Questa è dunque di fatto la prova d'amore più grande di un uomo verso la sua donna, lasciarla salpare per nuovi lidi dalla quale non la vedrà più tornare, o non riconoscendola se tornasse.
Gentile iano
con il tuo post mi inviti a diverse letture. Laddove dici
"Mettendomi nei panni di Ulisse, fingerò davanti a Penelope che nulla per me sia cambiato, ma non potendo reggere a lungo la finzione, dovrò rimettermi in viaggio" interpreto Ulisse come la Scienza che si allontana dalla Filosofia in un viaggio infinito. E' certo che l'Ulisse che ritorna a Itaca non è il medesimo di quando era partito: ha intrapreso un viaggio verso la conoscenza empirica, conoscenza che lo ha profondamente cambiato. Per contro Penelope rappresenta la conoscenza a priori, da non confondere con un immobilismo a priori. E quando Ulisse si confronta con Penelope rimane frustrato perché comprende come le sue poche e brevi esperienze lo hanno si portato lontano da Itaca ma non ha la capacità di misurare questa sua distanza: tanta, poca, .... non lo sa ma rimane comunque convinto che da Itaca doveva uscire.Poi, "Nel momento in cui un uomo accetta che tale ritrattazione avvenga, la donna assume la parte di Ulisse che sentendo la sua terra ormai straniera, l'abbandonerà." Penelope intraprende anch'essa la via della Scienza, si emancipa. E la Filosofia? E l'episteme? Come ci insegna la storia della Filosofia contemporanea, l'episteme è stata abbandonata, ricacciata, negata, a favore della Scienza.Infine "... lasciarla salpare per nuovi lidi dalla quale non la vedrà più tornare, o non riconoscendola se tornasse." E' la frantumazione della conoscenza umana in infiniti rivoli che si allontanano tra di loro perdendo completamente l'Unità che invece è propria dell'episteme.
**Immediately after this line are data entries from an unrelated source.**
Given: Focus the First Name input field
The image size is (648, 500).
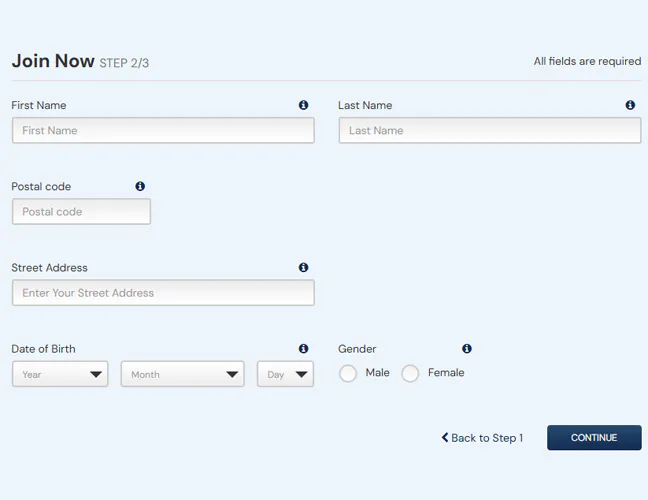Looking at the screenshot, I should pyautogui.click(x=163, y=131).
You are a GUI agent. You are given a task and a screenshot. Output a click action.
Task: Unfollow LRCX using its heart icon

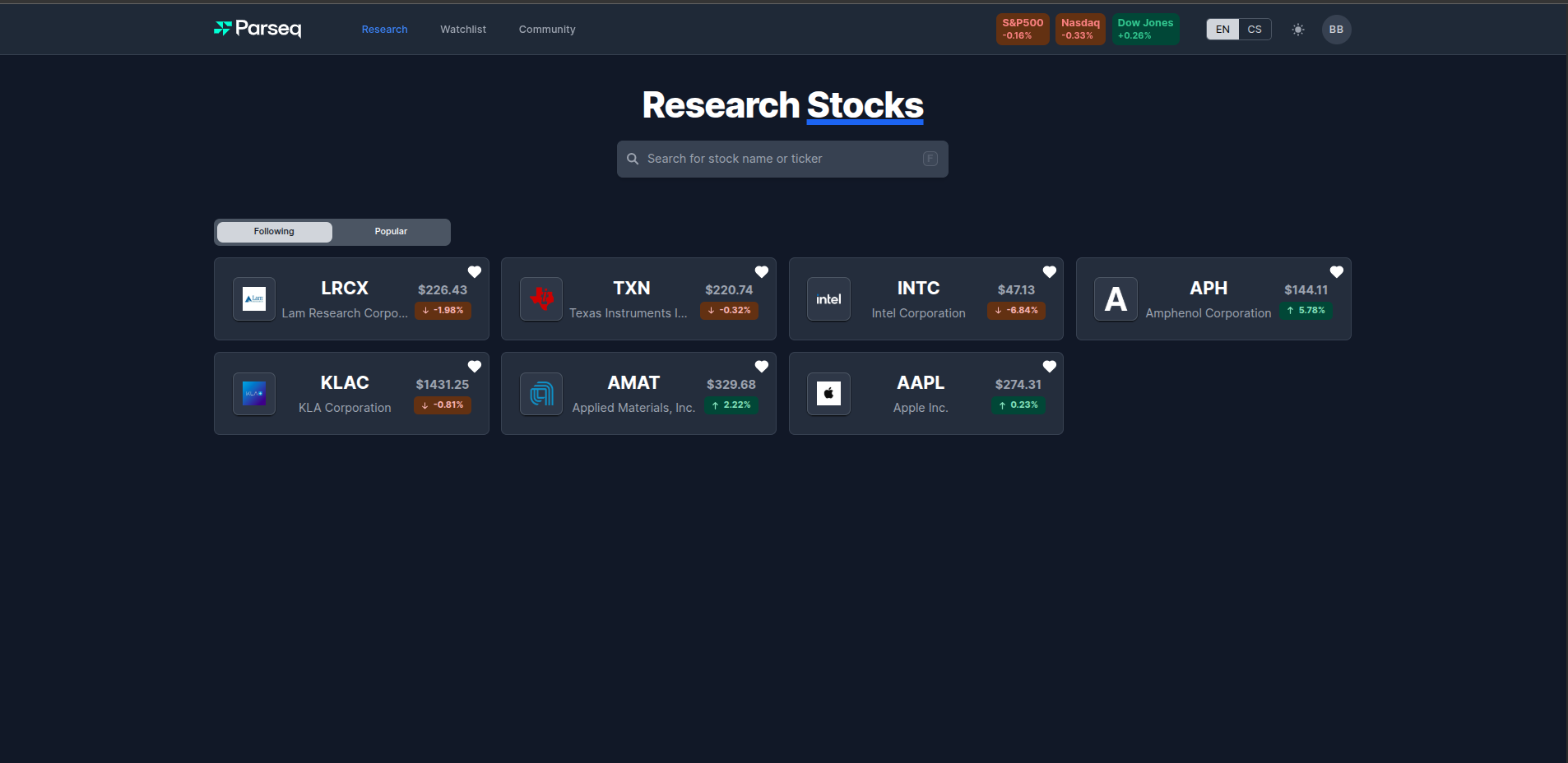(475, 272)
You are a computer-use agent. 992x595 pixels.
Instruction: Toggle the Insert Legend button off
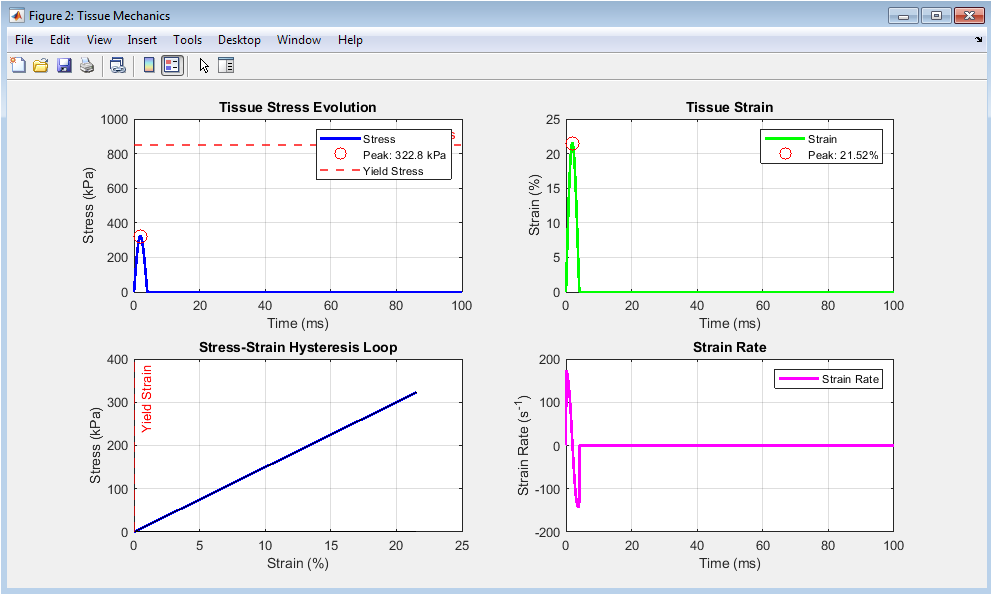(172, 66)
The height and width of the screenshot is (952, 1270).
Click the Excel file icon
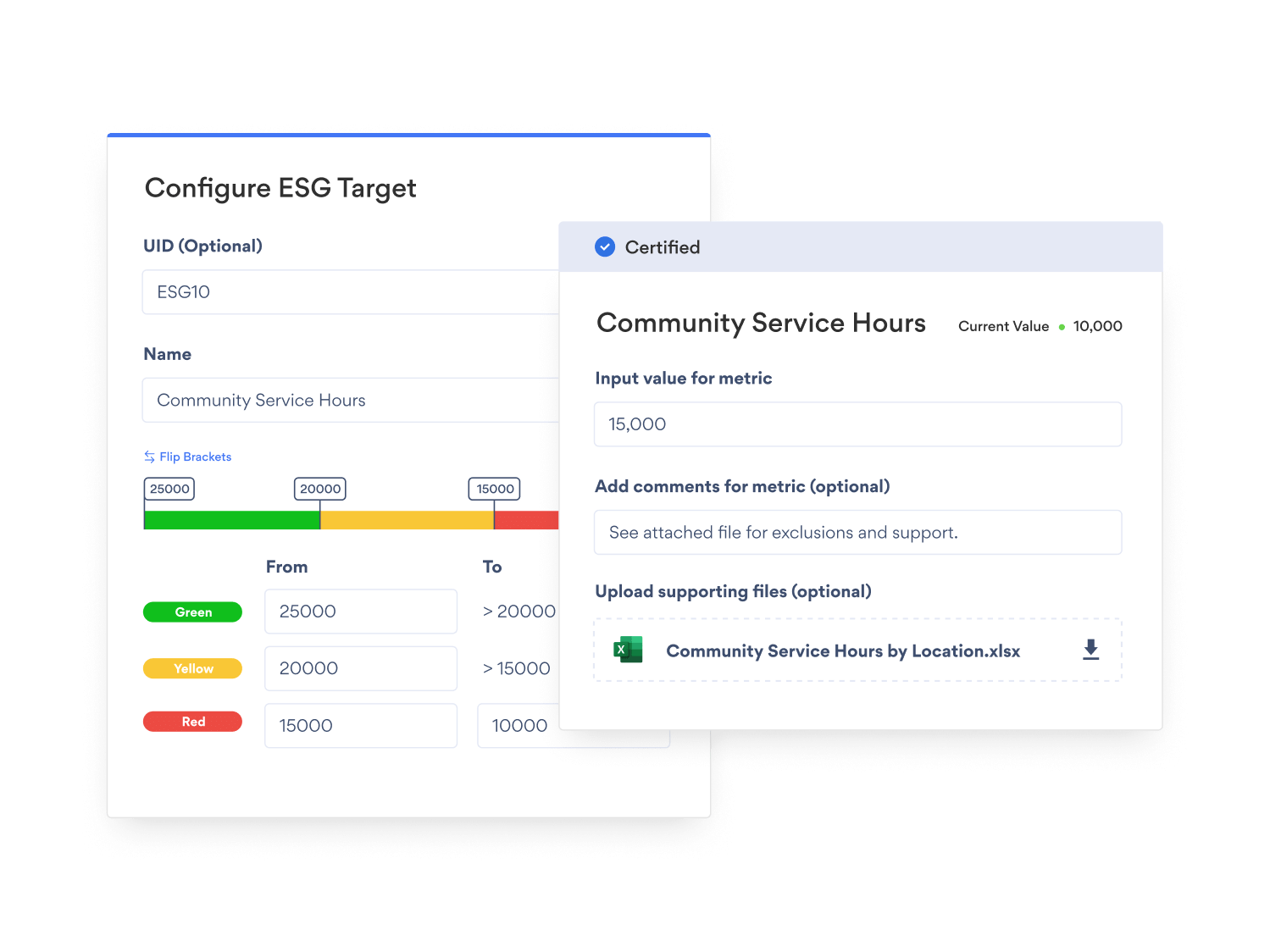[628, 650]
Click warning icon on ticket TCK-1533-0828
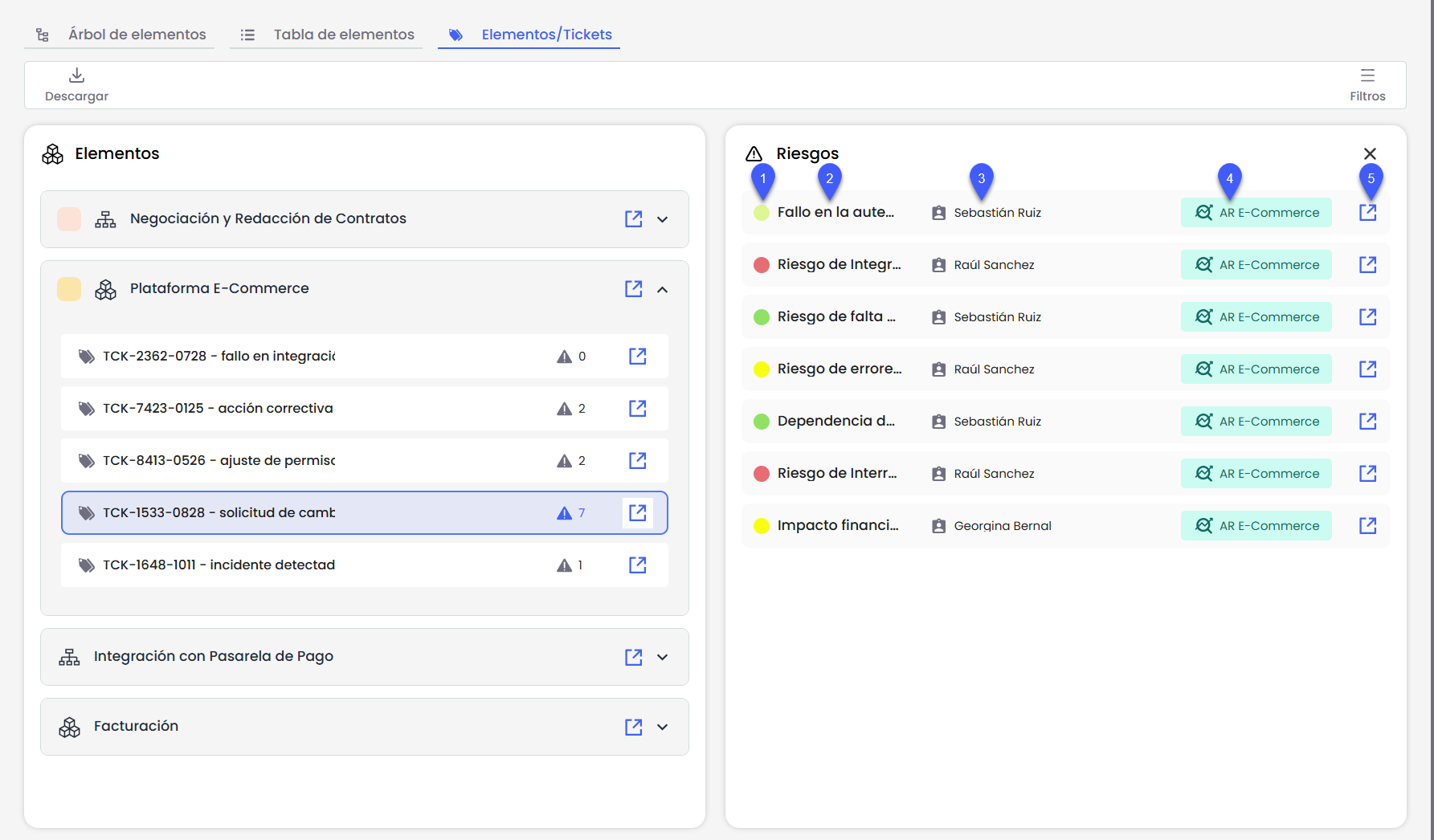 pyautogui.click(x=565, y=513)
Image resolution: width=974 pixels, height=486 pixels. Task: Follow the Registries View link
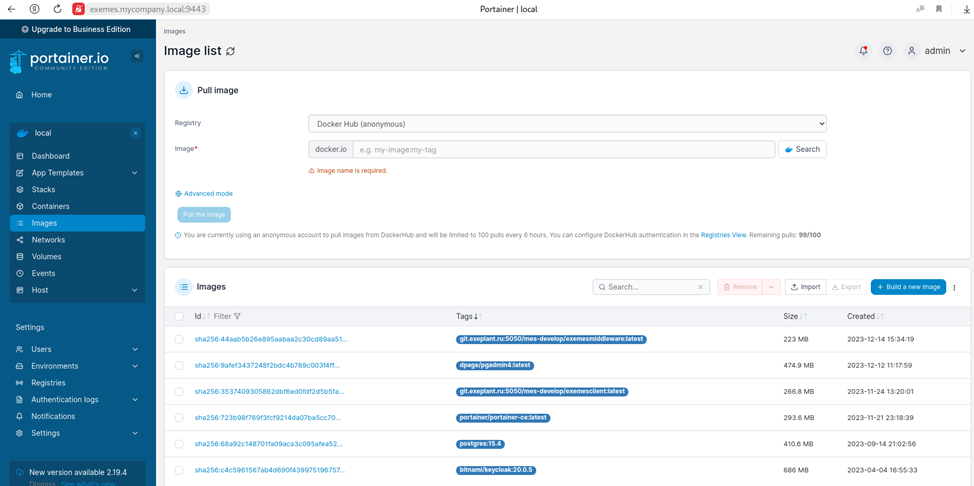coord(723,235)
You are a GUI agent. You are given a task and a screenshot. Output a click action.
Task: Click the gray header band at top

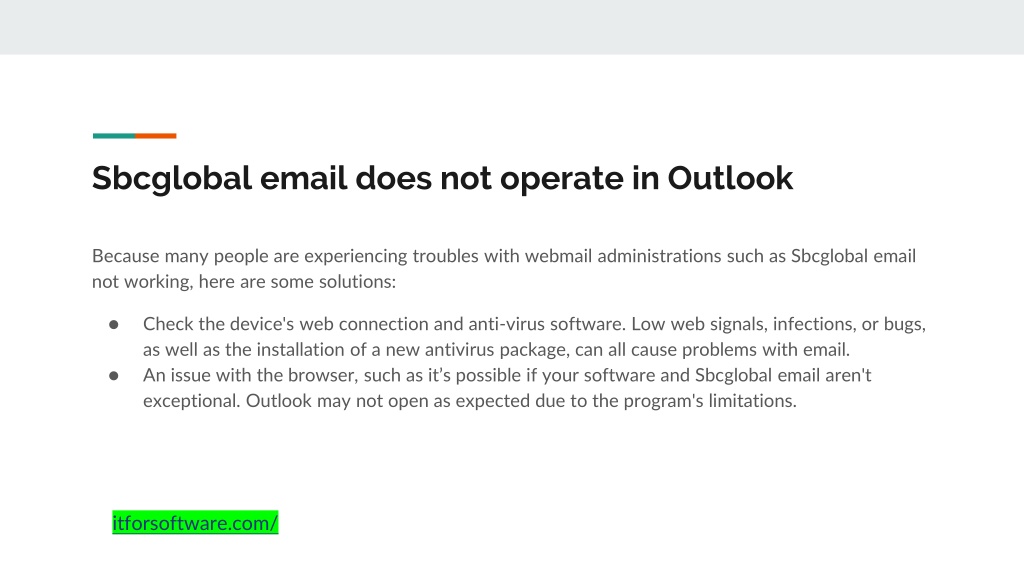[x=512, y=27]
Citazione di: Bruno P il 04 Ottobre 2024, 08:28:23 AME' la frantumazione della conoscenza umana in infiniti rivoli che si allontanano tra di loro perdendo completamente l'Unità che invece è propria dell'episteme.
La cosa in se, se non esistesse bisognerebbe inventarla, e di fatti è una inconsapevole invenzione.
Essendo una cosa in se, non occorre affermarla, così come non occorre dire che l'evidenza è evidente.
Quindi è significativo che si senta l'esigenza di affermarlo, perchè affermarlo è il passo necessario per poterlo poi negare, quando pure lo si affermava nel tentativo di trattenerlo.
Ma una volta negato, non potendone comunque fare a meno, in quanto costituente del mondo in cui viviamo, occorrerà riaffermarlo consapevolmente, di modo che torni a nuova esistenza, ma in tal modo non potrà più essere quel che era.
Questo è propriamente il dramma di Ulisse, il prendere coscienza dell'impossibilità di un ritorno, e che la vita è un viaggio non circolare, senza meta.
Citazione di: iano il 04 Ottobre 2024, 15:34:27 PMma in tal modo non potrà più essere quel che era
Gentile Iano
premettendo il fatto che sono un ignorante, considero, nei miei limiti, la "cosa in sé" immutabile, altrimenti non sarebbe tale e farebbe parte del divenire. Amo Kant.
La cosa in sé rimane l'asintoto cui tendere e Ulisse, che verrebbe definito come arguto, non ha consapevolezza dell'irraggiungibilità dell'episteme. Egli è l'archetipo dell'Uomo che naviga nella sua esistenza e ritiene di aver ottenuto una verità ad ogni infinitesimale scoperta, scientifica o meno, perdendo di vista - e non potrebbe essere diversamente - l'orizzonte che si pone all'infinito. Dove si situa l'episteme.